修改陆喜恒. Hadoop实战(第2版)5.3排序的代码时遇到IO异常。
环境:Mac OS X 10.9.5, IntelliJ IDEA 13.1.5, Hadoop 1.2.1
异常具体信息如下
14/10/06 03:08:51 INFO mapred.JobClient: Task Id : attempt_201410021756_0043_m_000000_0, Status : FAILED
java.io.IOException: Type mismatch in value from map: expected org.apache.hadoop.io.IntWritable, recieved org.apache.hadoop.io.Text
at org.apache.hadoop.mapred.MapTask$MapOutputBuffer.collect(MapTask.java:1024)
at org.apache.hadoop.mapred.MapTask$NewOutputCollector.write(MapTask.java:690)
at org.apache.hadoop.mapreduce.TaskInputOutputContext.write(TaskInputOutputContext.java:80)
at main.ch5.ReSort$Map.map(ReSort.java:51)
at main.ch5.ReSort$Map.map(ReSort.java:43)
at org.apache.hadoop.mapreduce.Mapper.run(Mapper.java:145)
at org.apache.hadoop.mapred.MapTask.runNewMapper(MapTask.java:764)
at org.apache.hadoop.mapred.MapTask.run(MapTask.java:364)
at org.apache.hadoop.mapred.Child$4.run(Child.java:255)
at java.security.AccessController.doPrivileged(Native Method)
at javax.security.auth.Subject.doAs(Subject.java:396)
at org.apache.hadoop.security.UserGroupInformation.doAs(UserGroupInformation.java:1190)

» **待解决问题**
• 1. 页面正文给出的异常信息里，map 输出的值应为什么类型？实际收到的又是什么类型？
• 2. 页面正文是一篇关于 Hadoop 排序代码 IO 异常的帖子，请从它最后一行之后接着续写。

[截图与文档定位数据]
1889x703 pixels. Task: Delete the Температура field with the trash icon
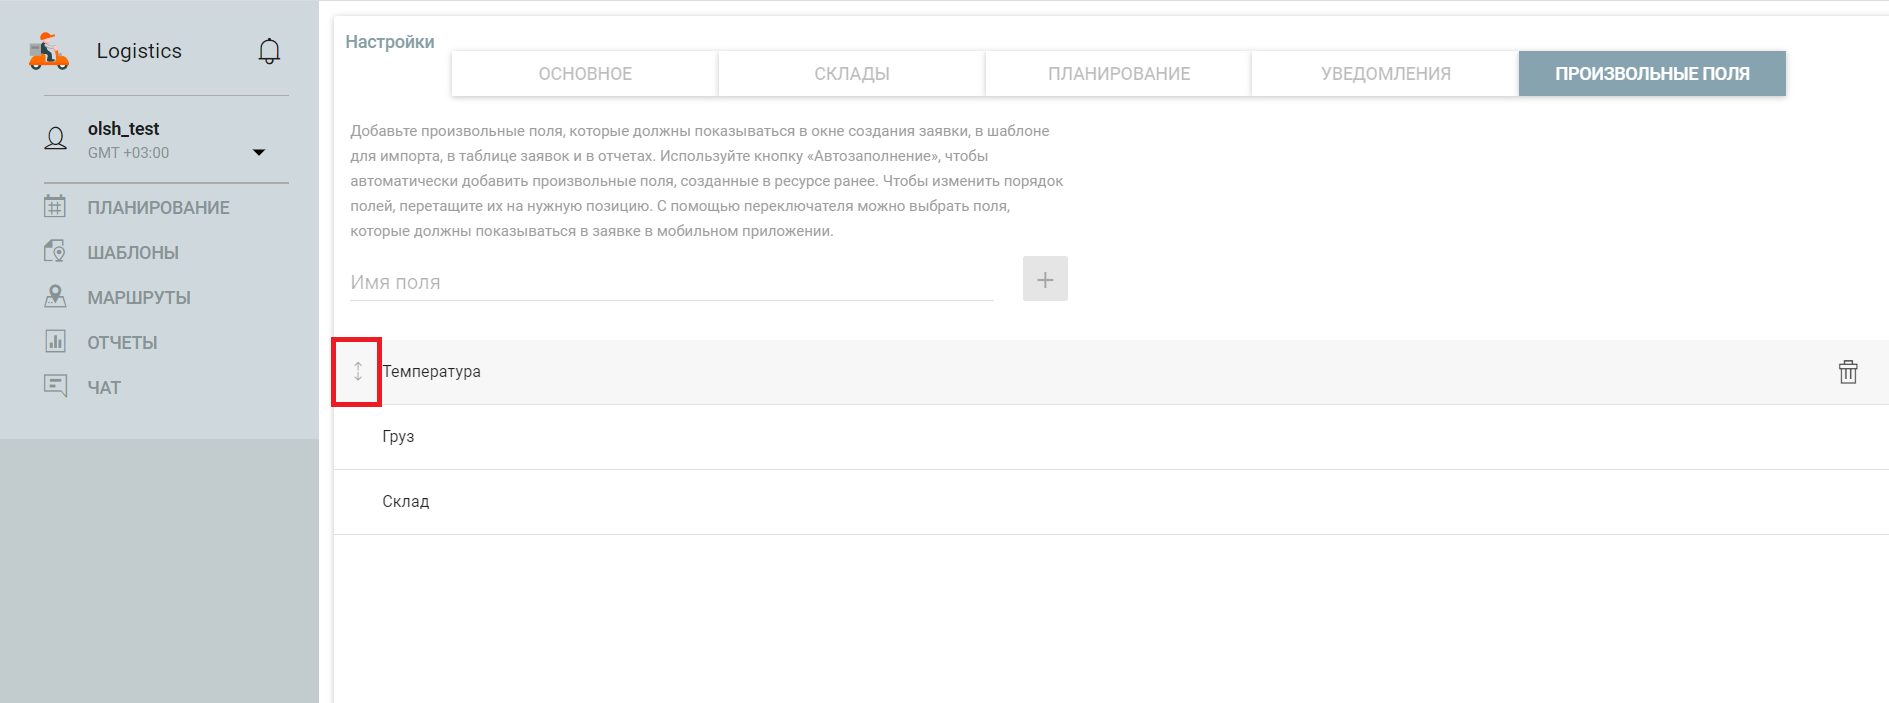(1847, 372)
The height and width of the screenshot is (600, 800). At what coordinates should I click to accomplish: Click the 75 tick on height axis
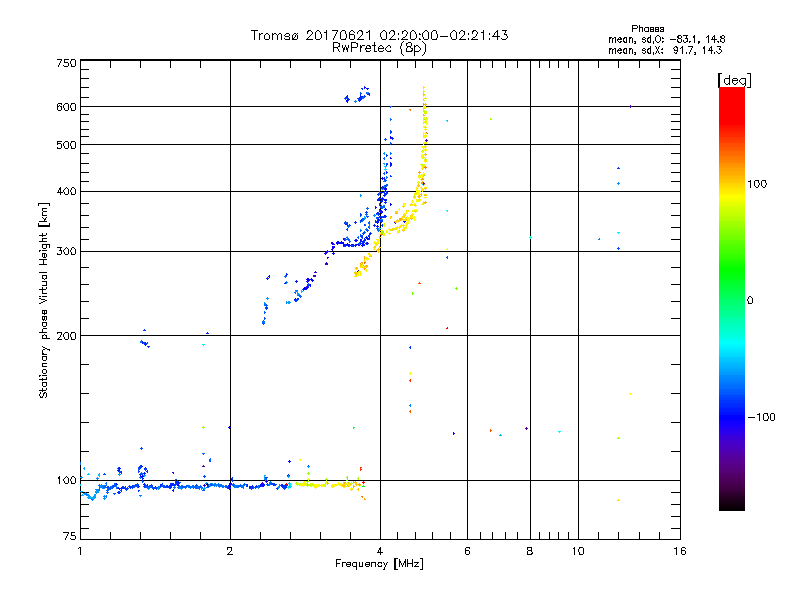click(x=69, y=538)
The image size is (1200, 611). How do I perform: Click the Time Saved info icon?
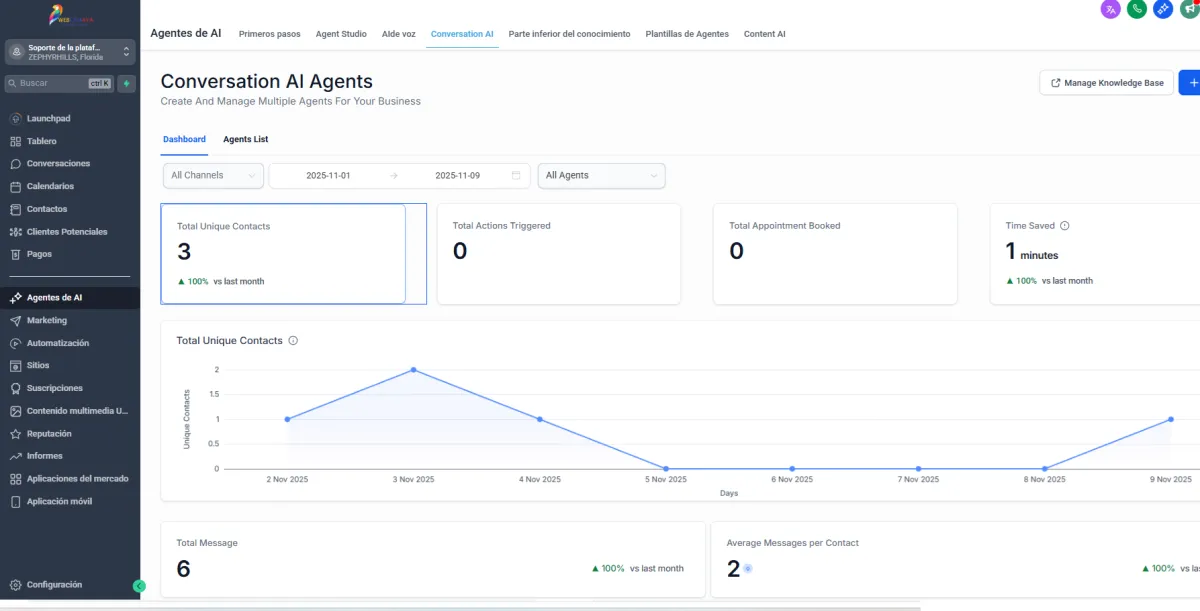click(1064, 226)
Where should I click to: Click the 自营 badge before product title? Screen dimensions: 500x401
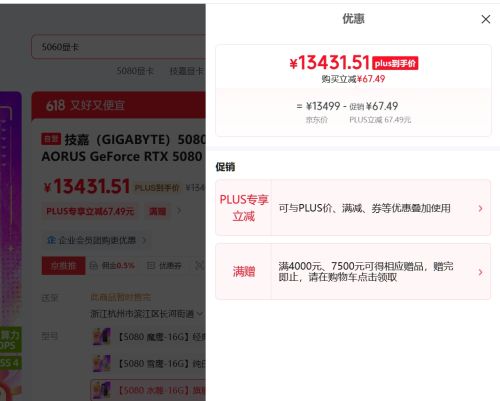pyautogui.click(x=51, y=139)
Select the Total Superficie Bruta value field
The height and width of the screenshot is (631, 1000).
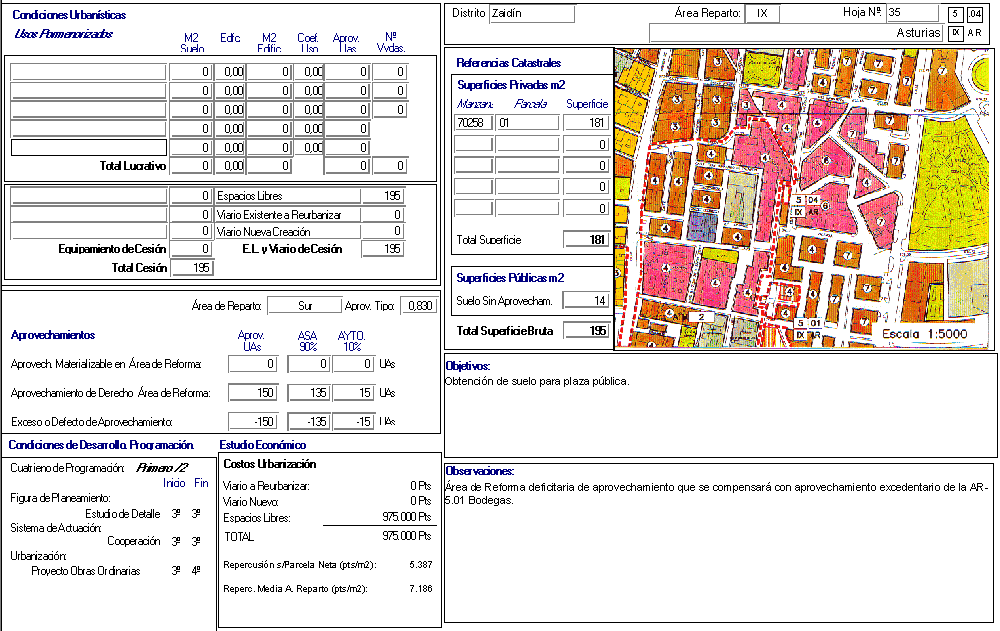pyautogui.click(x=586, y=331)
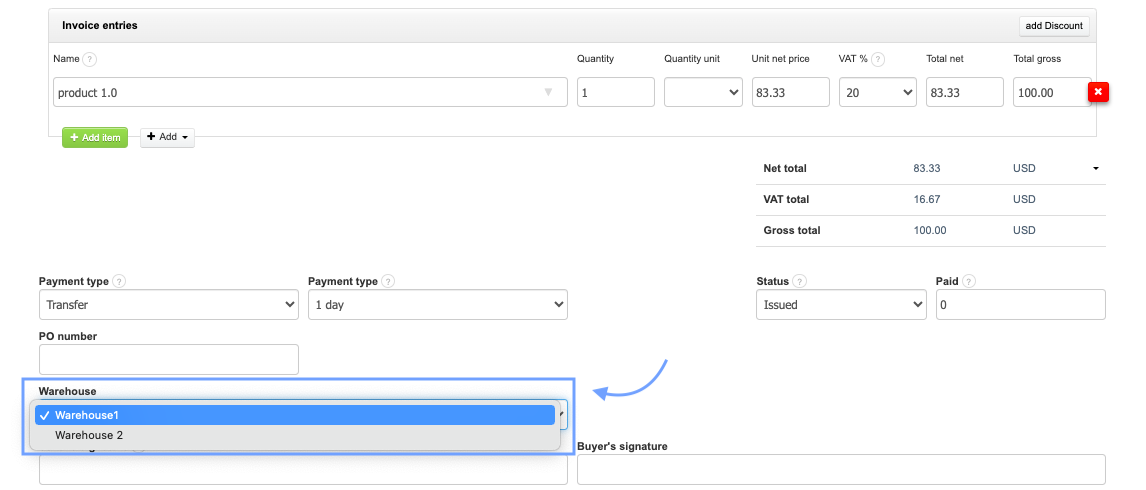Click help icon next to Status
The width and height of the screenshot is (1146, 490).
[800, 282]
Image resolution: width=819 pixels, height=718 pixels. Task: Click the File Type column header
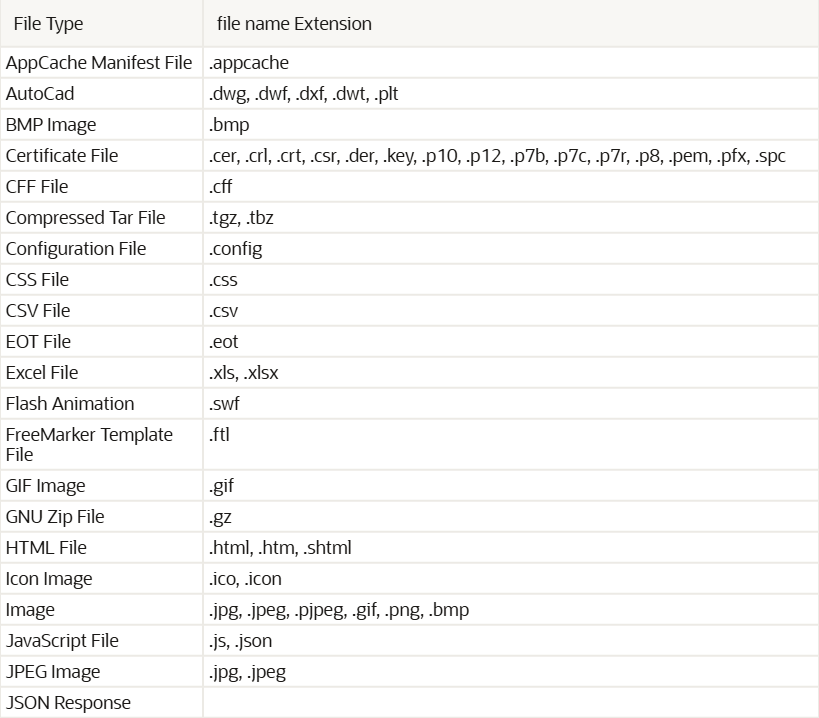(x=48, y=24)
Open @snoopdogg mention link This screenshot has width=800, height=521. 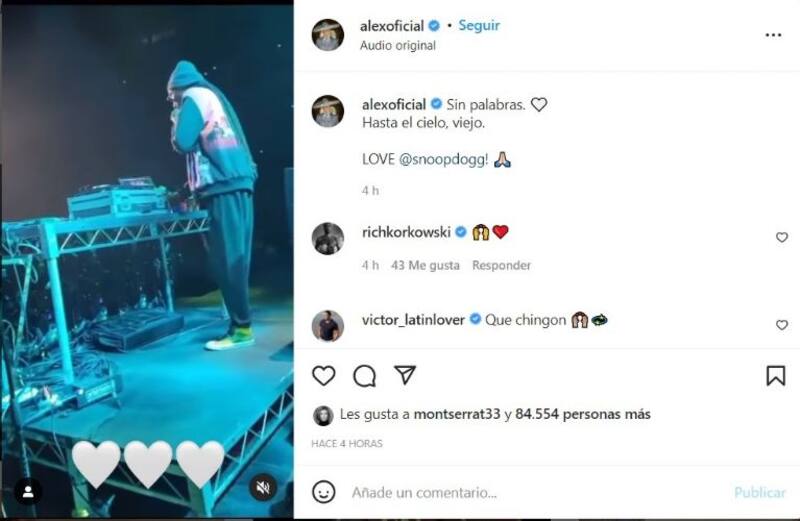[443, 160]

» **预期结果**
• 1. 应为 org.apache.hadoop.io.IntWritable，实际收到的是 org.apache.hadoop.io.Text。

• 2.
at org.apache.hadoop.mapred.Child.main(Child.java:249)
相关代码如下
public static class Map extends Mapper<LongWritable, Text, IntWritable, Text> {
// ...
} public static class Reduce extends Reducer<IntWritable, Text, IntWritable, IntWritable> {
// ...
} public static void main(String[] args){
// ...
job.setOutputFormatClass(TextOutputFormat.class);
job.setOutputKeyClass(IntWritable.class);
job.setOutputValueClass(IntWritable.class);
// ...
}
Map的输出与Reduce的输入类型相符。但是,根据错误信息,Map的value值预期为IntWritable,接受到的却是Text,两者类型不匹配。另外,错误提示与代码定义也不同,因为定义声明了map阶段输出值为<IntWritable, Text>。
造成这个问题的原因等以后阅读源码时再分析,先处理问题。配置作业的MapOutputKeyClass和MapOutputValueClass参数,将其设置成Map输出类型即可。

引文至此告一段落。